The causes of infertility due to female factor are basically anovulation, Tuboperitoneal factor, endometriosis and maternal age. Anovulation is the inability of the ovary to produce an egg that can be fertilized by sperm. It is one of the causes of the best prognosis. The Tuboperitoneal factor is responsible for 25% of female causes of infertility. The fallopian tubes can be damaged by previous pathology such as infections, surgery, endometriosis in a way that does not allow the passage of sperm or the fertilized egg. Endometriosis occurs in 35% of infertile couples.
Male causes can be due to an alteration in the production of sperm, due to an obstruction in the duct or due to the impossibility of depositing the semen in the vagina.
There are different treatments for infertility and depending on the causes and special characteristics of each case, one or the other will be performed.
Ovulation induction
It consists of a medical treatment to achieve the maturation of one or more eggs. Treatment can be done with an oral medication (clomiphene) first or with hormone treatment injected subcutaneously. In most cases, an ultrasound control is performed to assess the size and growth of the follicles (small fluid-filled sacs inside which are the eggs). In some cases, an analytical control of estradiol, a type of estrogen, is also carried out. The risks can be multiple pregnancy (between 10-20% of cases) or more rare is the case of ovarian hyperstimulation due to an excessive response of the ovary to treatment and the abdomen fills with fluid from transudate.
Artificial insemination
It can be conjugal (with sperm from the partner) or from a donor (with sperm from a sperm bank). This technique is indicated in women with at least one patent tube, in couples in which the seminogram shows a slight alteration, or in couples with infertility of unknown origin. In cases of artificial insemination, an ovulation induction is first carried out, with the pertinent controls and when the follicle is already mature, the administration of another hormone (HCG) is indicated to produce ovulation a few hours later. Coinciding with ovulation, the semen sample, previously treated in the laboratory, is deposited at the bottom of the womb so that the spermatozoa alone make their way to the ovum and fertilize it. The pregnancy rate is approximately 15% per cycle and a maximum of 3-4 cycles is recommended.

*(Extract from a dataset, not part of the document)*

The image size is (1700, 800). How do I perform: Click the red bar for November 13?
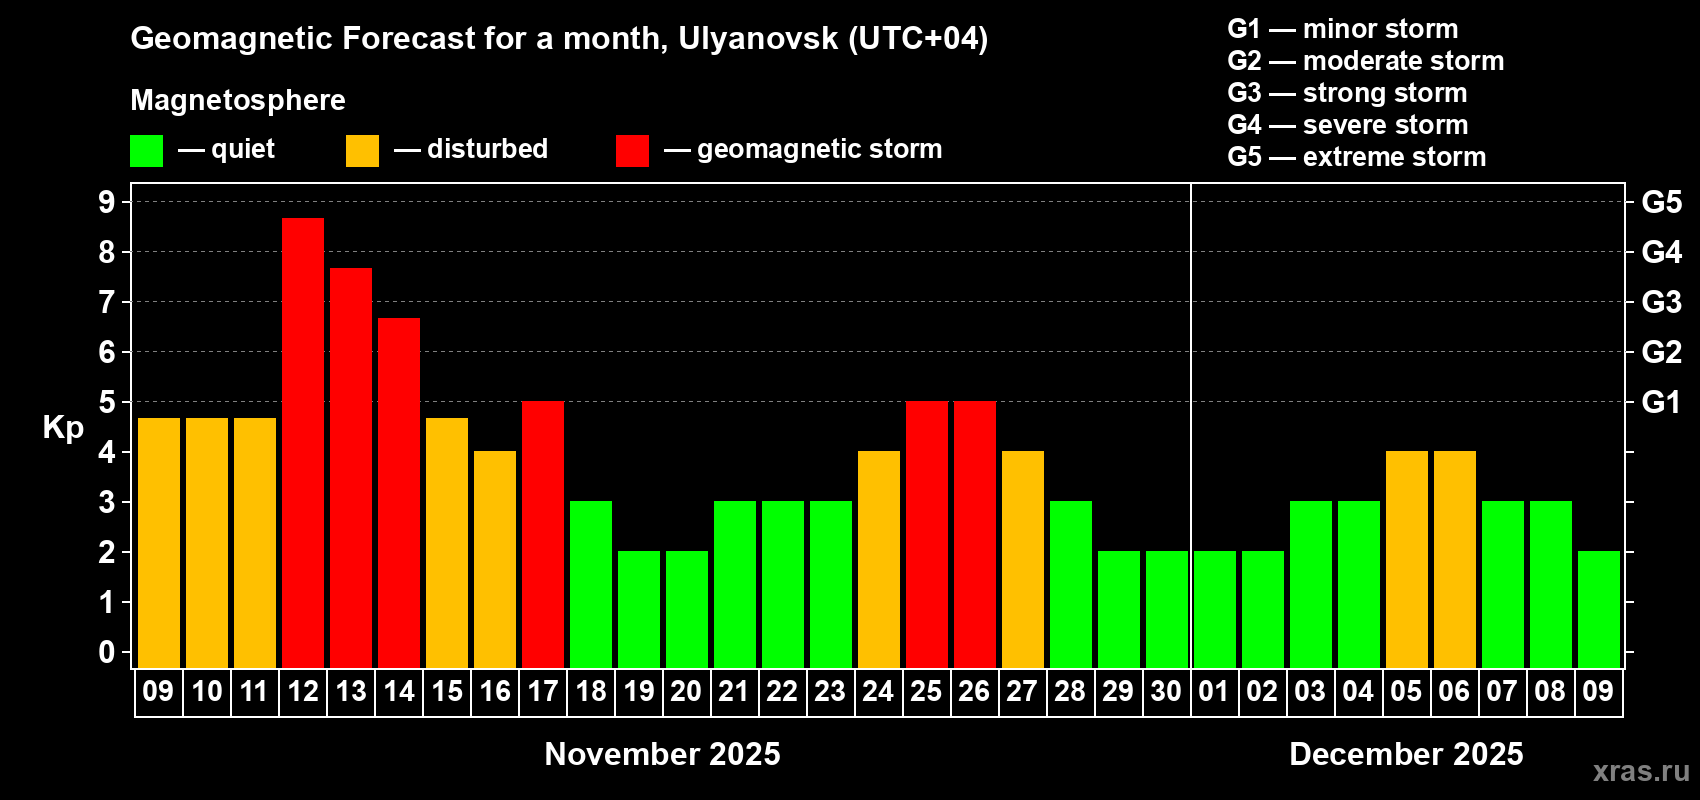tap(351, 468)
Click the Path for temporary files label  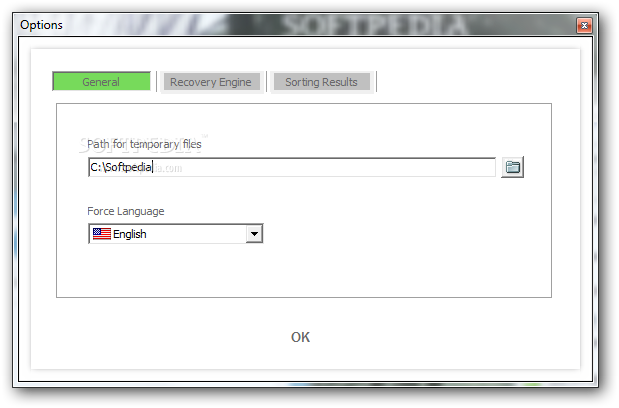click(144, 144)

In vitro fertilization (IVF)
It is an assisted reproduction technique in which the oocytes are fertilized in the laboratory with sperm and the embryos obtained are deposited in the woman's uterus. The indications for this technique are multiple, obstruction of the fallopian tubes, male factor, endometriosis, sterility of unknown origin.
Treatment is divided into several phases, the recovery of the oocytes, fertilization in the laboratory and the transfer of the embryos to the womb. The objective of stimulation of the ovaries is to recover several oocytes at the same time since not all oocytes are suitable for fertilization and not all embryos evolve.
Injected hormonal medication is administered and ultrasound and hormonal controls are performed. Just before ovulation, follicular puncture is performed to retrieve the oocytes. The fertilization of the oocytes can be by conventional IVF, which consists of facilitating the encounter between the oocyte and a certain amount of sperm in a culture medium at 37ºC.
Sperm microinjection (ICSI) consists of injecting sperm into the oocyte. The resulting embryos are studied to transfer a variable number into the uterus depending on the age of the woman and the quality of the embryos. The embryo transfer is performed about 2-3 days after the follicular puncture and does not require anesthesia. Leftover embryos can be cryopreserved (frozen) for later use.